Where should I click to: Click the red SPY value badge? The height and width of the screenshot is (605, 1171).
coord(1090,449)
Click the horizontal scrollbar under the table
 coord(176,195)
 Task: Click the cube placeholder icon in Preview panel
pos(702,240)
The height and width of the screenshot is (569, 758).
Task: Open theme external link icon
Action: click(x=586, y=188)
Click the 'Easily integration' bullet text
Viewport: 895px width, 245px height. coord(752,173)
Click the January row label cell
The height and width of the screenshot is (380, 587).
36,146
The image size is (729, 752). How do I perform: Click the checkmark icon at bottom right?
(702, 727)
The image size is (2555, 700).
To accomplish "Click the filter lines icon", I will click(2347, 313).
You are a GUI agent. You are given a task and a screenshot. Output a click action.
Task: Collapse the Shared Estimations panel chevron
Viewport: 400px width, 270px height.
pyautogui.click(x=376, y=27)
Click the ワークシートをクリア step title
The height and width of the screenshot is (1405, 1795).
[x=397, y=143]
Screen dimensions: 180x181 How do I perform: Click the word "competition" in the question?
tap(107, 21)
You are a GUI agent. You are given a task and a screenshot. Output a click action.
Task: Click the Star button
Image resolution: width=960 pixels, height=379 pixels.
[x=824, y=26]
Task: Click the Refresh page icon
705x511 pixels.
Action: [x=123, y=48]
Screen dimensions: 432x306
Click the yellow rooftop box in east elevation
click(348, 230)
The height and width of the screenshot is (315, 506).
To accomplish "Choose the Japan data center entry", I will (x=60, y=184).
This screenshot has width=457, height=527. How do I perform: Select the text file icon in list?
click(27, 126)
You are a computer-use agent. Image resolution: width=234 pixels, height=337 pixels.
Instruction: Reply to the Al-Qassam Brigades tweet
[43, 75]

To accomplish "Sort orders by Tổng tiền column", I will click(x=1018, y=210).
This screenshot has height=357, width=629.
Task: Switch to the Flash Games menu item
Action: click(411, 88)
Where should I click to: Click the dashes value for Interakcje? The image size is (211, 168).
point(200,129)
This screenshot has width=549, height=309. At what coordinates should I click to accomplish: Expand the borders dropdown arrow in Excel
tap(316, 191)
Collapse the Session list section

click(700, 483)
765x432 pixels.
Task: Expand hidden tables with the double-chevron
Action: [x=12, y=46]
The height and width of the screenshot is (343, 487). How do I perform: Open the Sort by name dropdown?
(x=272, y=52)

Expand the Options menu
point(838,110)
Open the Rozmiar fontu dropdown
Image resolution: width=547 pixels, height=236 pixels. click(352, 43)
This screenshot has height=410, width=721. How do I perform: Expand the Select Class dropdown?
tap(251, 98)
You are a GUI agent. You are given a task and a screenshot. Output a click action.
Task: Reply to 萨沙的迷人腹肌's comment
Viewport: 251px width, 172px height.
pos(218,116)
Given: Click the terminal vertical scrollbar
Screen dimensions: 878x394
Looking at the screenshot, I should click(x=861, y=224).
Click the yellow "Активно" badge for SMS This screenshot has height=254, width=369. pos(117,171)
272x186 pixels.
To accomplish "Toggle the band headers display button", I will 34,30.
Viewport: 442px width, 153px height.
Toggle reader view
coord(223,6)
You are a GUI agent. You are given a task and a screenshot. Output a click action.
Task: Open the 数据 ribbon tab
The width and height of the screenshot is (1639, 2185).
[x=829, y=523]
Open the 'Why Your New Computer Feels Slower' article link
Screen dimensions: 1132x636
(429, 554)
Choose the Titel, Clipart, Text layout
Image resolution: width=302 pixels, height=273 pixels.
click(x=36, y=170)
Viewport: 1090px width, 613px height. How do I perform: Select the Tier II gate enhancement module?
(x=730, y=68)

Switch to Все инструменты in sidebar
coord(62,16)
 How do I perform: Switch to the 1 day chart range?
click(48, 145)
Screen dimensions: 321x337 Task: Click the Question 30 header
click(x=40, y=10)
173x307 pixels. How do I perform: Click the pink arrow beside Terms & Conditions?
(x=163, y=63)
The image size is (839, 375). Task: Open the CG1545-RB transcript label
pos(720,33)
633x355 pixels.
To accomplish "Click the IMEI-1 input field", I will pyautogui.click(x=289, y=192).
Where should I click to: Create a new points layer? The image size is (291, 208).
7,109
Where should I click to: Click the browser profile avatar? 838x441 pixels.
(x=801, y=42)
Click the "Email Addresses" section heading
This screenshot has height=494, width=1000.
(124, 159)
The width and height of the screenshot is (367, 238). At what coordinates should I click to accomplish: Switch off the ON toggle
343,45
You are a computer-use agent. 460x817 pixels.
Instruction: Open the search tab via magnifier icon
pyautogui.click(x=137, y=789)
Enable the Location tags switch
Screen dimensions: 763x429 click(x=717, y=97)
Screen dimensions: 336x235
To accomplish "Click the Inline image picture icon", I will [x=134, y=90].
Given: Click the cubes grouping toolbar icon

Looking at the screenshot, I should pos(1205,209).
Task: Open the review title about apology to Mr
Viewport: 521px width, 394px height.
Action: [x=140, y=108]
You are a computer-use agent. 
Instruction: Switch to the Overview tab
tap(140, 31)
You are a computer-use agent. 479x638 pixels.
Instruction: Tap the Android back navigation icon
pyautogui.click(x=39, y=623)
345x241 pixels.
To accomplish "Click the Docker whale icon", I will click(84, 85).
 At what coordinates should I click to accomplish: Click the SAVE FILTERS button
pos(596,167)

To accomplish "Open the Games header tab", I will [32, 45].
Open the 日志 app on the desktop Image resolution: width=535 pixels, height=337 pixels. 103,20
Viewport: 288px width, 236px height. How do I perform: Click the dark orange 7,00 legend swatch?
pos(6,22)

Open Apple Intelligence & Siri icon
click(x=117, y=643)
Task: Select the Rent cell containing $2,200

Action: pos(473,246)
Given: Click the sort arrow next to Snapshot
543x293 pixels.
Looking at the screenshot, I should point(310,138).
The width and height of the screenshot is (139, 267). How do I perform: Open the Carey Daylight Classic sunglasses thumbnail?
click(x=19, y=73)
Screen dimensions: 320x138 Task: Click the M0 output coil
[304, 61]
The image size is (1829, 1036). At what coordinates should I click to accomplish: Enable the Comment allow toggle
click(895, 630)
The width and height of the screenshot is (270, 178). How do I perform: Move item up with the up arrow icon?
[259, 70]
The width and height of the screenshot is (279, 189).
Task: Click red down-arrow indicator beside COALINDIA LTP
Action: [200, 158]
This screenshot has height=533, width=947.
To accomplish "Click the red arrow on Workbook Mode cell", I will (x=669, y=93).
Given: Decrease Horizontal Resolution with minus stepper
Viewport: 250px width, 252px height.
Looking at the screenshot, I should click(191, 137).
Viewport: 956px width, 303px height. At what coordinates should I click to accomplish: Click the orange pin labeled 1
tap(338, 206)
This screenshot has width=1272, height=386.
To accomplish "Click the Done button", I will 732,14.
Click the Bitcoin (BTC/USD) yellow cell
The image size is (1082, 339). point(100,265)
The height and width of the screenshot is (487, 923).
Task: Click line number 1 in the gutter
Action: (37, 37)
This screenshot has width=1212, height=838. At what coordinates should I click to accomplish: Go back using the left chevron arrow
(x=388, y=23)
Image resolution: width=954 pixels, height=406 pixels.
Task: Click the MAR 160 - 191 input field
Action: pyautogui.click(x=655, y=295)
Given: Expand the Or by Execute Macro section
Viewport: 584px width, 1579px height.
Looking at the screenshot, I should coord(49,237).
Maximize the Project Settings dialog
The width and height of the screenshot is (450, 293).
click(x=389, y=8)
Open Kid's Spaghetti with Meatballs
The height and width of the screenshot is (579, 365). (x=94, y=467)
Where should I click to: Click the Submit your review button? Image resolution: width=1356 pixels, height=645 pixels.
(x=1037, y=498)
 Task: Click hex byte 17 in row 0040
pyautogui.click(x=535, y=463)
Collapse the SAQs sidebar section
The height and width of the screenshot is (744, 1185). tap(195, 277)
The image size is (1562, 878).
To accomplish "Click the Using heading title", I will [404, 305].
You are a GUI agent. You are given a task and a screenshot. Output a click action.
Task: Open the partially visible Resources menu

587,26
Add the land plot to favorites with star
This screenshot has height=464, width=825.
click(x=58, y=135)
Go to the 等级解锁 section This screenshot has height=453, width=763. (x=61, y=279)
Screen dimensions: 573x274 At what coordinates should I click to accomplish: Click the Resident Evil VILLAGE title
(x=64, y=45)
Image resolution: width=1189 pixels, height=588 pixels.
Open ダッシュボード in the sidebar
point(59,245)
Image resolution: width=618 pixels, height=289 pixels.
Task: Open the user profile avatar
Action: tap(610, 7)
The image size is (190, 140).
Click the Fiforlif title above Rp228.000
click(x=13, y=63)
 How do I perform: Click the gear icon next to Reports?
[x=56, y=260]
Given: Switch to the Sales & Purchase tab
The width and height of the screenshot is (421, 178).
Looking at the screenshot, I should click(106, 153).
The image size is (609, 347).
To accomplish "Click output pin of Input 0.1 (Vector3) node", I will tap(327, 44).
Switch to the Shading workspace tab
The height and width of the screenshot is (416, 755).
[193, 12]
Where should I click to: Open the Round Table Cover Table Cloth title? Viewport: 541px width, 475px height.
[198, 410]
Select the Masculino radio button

The task:
Copy out, word for word, the lines of the items from the very first one through the line that contains "tap(107, 21)", including that line.

Solution for this problem:
Where should I click to: Click the red SPY value badge? The height and width of the screenshot is (605, 1171).
coord(1090,449)
Click the horizontal scrollbar under the table
 coord(176,195)
 Task: Click the cube placeholder icon in Preview panel
pos(702,240)
The height and width of the screenshot is (569, 758).
Task: Open theme external link icon
Action: click(x=586, y=188)
Click the 'Easily integration' bullet text
Viewport: 895px width, 245px height. coord(752,173)
Click the January row label cell
The height and width of the screenshot is (380, 587).
36,146
The image size is (729, 752). How do I perform: Click the checkmark icon at bottom right?
(702, 727)
The image size is (2555, 700).
To accomplish "Click the filter lines icon", I will click(2347, 313).
You are a GUI agent. You are given a task and a screenshot. Output a click action.
Task: Collapse the Shared Estimations panel chevron
Viewport: 400px width, 270px height.
pyautogui.click(x=376, y=27)
Click the ワークシートをクリア step title
The height and width of the screenshot is (1405, 1795).
[x=397, y=143]
Screen dimensions: 180x181 How do I perform: Click the word "competition" in the question?
tap(107, 21)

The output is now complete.